#### Document section
-------------------------
Why agents need paid metadata updates
NFT metadata is typically static, but the value of digital assets often depends on dynamic, real-time data. Agents operating in the agent economy require a mechanism to fetch or update this information on demand. Without a payment layer, these updates are either free and exploitable or locked behind centralized gateways that agents cannot easily interact with.
x402 endpoints solve this by treating metadata refresh as a micro-transaction. When an agent requests an update to an NFT's metadata, the endpoint requires a small payment in USDC. This creates a self-sustaining loop where the cost of computation is covered by the request itself, enabling scalable, automated commerce for on-chain data.
The economic model is straightforward. An agent checks the current state of an asset. If the data is stale, the agent triggers a payment via an x402-compliant wallet. The smart contract verifies the USDC transfer and releases the updated metadata. This process removes the need for manual intervention or credit-based trust between the agent and the data provider.
-------------------------
#### Data for the task
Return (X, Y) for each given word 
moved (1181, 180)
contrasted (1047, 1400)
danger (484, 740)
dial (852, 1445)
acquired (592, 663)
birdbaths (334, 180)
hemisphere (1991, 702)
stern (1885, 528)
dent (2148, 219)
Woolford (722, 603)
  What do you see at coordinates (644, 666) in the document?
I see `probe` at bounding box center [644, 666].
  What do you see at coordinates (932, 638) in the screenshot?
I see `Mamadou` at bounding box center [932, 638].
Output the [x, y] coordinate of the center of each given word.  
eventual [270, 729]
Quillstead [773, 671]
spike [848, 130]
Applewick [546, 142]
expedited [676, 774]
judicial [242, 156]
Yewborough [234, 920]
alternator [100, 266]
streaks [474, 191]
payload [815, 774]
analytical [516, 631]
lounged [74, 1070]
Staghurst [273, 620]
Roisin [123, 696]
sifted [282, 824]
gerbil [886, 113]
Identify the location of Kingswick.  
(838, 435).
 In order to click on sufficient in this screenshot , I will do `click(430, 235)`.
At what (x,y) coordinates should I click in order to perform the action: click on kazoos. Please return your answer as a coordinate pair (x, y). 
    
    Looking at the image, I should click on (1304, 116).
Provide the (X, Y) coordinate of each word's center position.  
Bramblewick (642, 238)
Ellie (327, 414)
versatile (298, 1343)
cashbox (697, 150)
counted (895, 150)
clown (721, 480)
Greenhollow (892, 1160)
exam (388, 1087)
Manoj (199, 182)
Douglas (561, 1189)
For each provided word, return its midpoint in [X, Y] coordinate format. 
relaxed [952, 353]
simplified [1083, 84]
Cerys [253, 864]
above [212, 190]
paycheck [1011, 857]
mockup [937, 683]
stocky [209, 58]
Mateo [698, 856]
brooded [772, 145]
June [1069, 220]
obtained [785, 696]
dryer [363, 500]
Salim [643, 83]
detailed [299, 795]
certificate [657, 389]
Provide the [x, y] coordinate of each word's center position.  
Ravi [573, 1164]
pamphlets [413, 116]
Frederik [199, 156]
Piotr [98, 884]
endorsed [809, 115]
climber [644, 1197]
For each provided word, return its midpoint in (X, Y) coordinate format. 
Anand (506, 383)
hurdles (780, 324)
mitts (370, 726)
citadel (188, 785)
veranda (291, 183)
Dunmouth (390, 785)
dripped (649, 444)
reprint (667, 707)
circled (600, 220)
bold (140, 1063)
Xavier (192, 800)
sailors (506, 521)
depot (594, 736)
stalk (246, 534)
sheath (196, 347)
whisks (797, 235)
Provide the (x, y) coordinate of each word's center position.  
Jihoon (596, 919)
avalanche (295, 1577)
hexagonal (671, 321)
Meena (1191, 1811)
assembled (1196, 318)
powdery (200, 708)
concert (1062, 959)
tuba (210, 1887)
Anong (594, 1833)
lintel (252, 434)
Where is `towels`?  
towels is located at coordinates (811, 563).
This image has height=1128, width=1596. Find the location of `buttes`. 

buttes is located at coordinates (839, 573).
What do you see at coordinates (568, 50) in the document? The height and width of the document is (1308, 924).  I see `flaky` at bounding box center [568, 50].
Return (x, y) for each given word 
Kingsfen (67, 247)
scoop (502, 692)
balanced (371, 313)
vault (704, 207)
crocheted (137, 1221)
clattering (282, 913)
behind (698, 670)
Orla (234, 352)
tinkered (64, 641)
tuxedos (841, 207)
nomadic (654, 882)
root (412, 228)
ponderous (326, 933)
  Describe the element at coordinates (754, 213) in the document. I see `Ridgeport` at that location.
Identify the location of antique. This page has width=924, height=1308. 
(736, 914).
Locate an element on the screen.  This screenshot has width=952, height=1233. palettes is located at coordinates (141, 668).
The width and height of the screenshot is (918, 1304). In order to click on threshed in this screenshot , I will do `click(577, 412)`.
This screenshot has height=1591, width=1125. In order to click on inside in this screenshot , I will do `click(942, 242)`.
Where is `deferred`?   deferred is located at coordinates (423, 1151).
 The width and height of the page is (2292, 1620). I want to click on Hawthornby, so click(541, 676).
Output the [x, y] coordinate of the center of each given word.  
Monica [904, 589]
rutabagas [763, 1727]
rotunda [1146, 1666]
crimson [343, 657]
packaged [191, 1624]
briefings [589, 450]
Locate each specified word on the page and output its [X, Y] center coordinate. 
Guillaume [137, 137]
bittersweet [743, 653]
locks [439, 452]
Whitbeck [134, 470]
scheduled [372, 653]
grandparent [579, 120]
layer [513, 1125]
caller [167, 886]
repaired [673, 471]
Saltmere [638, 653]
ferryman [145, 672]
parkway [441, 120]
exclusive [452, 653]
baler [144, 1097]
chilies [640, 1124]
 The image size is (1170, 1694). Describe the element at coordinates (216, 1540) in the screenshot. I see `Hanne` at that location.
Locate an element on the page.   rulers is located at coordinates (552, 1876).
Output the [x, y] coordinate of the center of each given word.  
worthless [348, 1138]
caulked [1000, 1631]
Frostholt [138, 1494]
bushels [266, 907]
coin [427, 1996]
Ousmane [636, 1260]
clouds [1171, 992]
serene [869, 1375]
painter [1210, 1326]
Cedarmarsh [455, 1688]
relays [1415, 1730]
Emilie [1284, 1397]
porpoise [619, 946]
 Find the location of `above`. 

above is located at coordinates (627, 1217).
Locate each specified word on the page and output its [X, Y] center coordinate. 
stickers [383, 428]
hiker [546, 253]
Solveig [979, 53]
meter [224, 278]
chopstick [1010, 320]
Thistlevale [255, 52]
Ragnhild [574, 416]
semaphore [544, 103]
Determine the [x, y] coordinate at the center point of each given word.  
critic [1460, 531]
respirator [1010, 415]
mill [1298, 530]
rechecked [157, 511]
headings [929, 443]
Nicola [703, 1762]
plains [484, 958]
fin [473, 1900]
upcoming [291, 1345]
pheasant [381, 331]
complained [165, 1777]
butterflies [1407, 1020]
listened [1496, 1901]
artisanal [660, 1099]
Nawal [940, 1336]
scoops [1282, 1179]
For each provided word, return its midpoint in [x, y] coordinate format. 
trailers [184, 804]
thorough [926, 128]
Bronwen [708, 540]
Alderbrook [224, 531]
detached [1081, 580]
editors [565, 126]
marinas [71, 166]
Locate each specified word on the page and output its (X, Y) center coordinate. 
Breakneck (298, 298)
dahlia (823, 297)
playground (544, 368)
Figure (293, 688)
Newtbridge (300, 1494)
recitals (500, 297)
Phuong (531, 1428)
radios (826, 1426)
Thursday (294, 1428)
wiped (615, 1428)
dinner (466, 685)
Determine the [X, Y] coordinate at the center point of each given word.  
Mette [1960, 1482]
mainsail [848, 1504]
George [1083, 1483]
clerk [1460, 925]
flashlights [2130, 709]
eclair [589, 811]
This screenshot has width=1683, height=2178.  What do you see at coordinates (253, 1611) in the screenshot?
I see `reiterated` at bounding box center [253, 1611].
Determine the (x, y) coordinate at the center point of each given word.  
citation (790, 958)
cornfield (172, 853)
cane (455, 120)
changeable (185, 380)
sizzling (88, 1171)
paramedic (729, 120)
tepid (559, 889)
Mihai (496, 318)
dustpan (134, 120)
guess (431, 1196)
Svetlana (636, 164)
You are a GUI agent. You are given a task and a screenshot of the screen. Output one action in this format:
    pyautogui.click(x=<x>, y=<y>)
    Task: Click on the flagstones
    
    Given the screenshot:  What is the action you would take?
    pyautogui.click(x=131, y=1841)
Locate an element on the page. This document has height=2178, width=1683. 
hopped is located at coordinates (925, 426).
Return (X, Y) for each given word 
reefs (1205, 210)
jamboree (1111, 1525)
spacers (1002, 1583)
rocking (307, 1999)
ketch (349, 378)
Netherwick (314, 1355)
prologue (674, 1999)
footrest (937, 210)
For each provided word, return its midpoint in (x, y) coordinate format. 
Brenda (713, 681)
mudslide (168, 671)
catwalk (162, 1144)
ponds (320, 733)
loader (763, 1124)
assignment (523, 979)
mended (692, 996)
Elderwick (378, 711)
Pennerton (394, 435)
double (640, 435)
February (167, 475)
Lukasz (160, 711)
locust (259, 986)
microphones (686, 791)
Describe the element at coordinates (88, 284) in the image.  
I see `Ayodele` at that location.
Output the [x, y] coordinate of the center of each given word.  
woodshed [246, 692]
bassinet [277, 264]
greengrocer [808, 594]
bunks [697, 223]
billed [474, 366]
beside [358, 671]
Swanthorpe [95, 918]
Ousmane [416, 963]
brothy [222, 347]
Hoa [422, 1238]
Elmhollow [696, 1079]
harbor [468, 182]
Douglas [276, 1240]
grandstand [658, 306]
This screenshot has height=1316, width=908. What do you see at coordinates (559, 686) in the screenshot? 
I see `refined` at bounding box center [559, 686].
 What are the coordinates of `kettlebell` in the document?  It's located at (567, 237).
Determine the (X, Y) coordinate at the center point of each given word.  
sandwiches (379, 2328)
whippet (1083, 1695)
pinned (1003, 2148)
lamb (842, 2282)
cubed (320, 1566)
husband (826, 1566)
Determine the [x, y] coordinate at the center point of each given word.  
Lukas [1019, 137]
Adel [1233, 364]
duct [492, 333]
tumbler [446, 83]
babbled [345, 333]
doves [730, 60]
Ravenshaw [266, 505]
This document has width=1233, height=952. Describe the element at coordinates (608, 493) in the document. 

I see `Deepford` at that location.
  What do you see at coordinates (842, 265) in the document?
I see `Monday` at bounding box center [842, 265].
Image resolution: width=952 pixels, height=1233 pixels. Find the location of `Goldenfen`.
-------------------------
#### Problem A
According to the text on paid metadata updates, what does the smart contract verify before it releases the updated metadata?
#### Problem B
Update the records from the line containing "This document has width=1233, height=952." through the end of the records by replacing "Describe" with "Identify", keeping all else unchanged, and return only those lines.

#### Expected output A
The smart contract verifies the USDC transfer.

#### Expected output B
This document has width=1233, height=952. Identify the element at coordinates (608, 493) in the document. 

I see `Deepford` at that location.
  What do you see at coordinates (842, 265) in the document?
I see `Monday` at bounding box center [842, 265].
Image resolution: width=952 pixels, height=1233 pixels. Find the location of `Goldenfen`.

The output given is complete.